Some limitations to this study need to be kept in mind. First, plantar flexion exercise was not started from the early phase in this study. The anterior soft tissues, including the anterior capsule, extensor retinaculum, and skin, are stretched during plantar flexion of the ankle joint [1, 5], so plantar flexion exercises were deliberately not introduced to avoid wound dehiscence. In the near future, the timing of mobilization for plantar flexion should also be discussed. Indeed, marginally significant improvement of plantar flexion was observed (P = .046) even in both early mobilization and weight-bearing groups in this study (Table 4), so mobilization of plantar flexion should be further discussed. Second, whether early mobilization could be started even in cases of non-cemented TAA remains unclear. As a biological interface between bone and the implant surface is required for non-cemented TAA, early mobilization during the period before primary fixation is sufficient might adversely affect bone-implant fixation. Third, to further expedite rehabilitation, initiating full weight-bearing and gait exercises at the earliest need to be discussed. As described previously, substantial skeletal muscle loss occurs during only 5 days of disuse [37], and it is considered desirable to start full weight-bearing and gait exercise earlier than 7 days after surgery as in this study. Fourth, the evaluations mentioned earlier should be discussed based on the accumulation of more cases in the future.
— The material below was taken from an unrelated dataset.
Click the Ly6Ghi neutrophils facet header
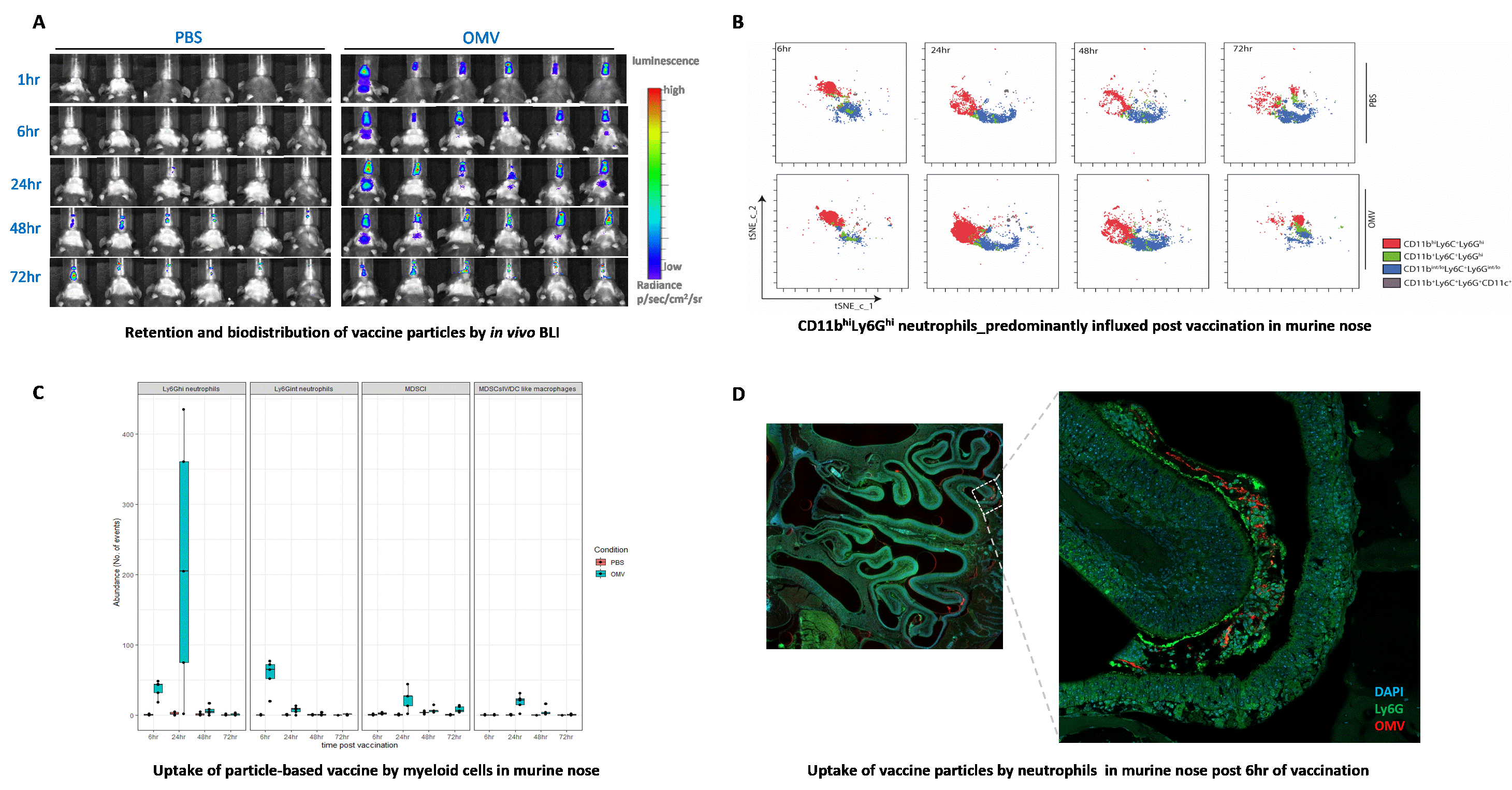 coord(192,389)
Fifth, although there was no significant difference, it should also be considered that the small number of RA cases, relatively shorter disease duration, and lower disease activity may have influenced the results especially in Group 3. Sixth, the three groups in this study were not grouped by random allocation but historical control; furthermore, surgeries were not performed by a single surgeon but two surgeons (T.N. and M.H.). These issues are also the limitations of this study. Seventh, although the number of days to suture removal and hospitalization were based on certain criteria described in the manuscript, these judgements were not performed by a single surgeon. These points are also the limitation of this study.
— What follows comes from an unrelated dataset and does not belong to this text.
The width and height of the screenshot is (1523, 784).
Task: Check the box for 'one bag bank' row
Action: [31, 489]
In conclusion, within this small number of cases, early full weight-bearing and gait exercise from 7 days after cemented TAA were feasible and safe with the modified anterolateral approach. Combination of early dorsiflexion mobilization and full weight-bearing/gait exercise contributed to shortening the hospitalization days and improving ROM for both dorsiflexion and plantar flexion after surgery. Innovations in postoperative procedures for rehabilitation after TAA can be expected.

Acknowledgements

The authors would like to express their profound gratitude to all the medical assistants, physical therapists, and rheumatologists of National Hospital Organization, for their excellent support.

Conflict of interest

None declared.

Funding

This work did not receive any grants from funding agencies in the public, commercial, or not-for-profit sectors.

None of the authors have any commercial or financial involvements in connection with this study.

Ethical approval

Ethical approval for this study was obtained from the Institutional Review Board of National Hospital Organization, Osaka Minami Medical Center (approval number: R4-28).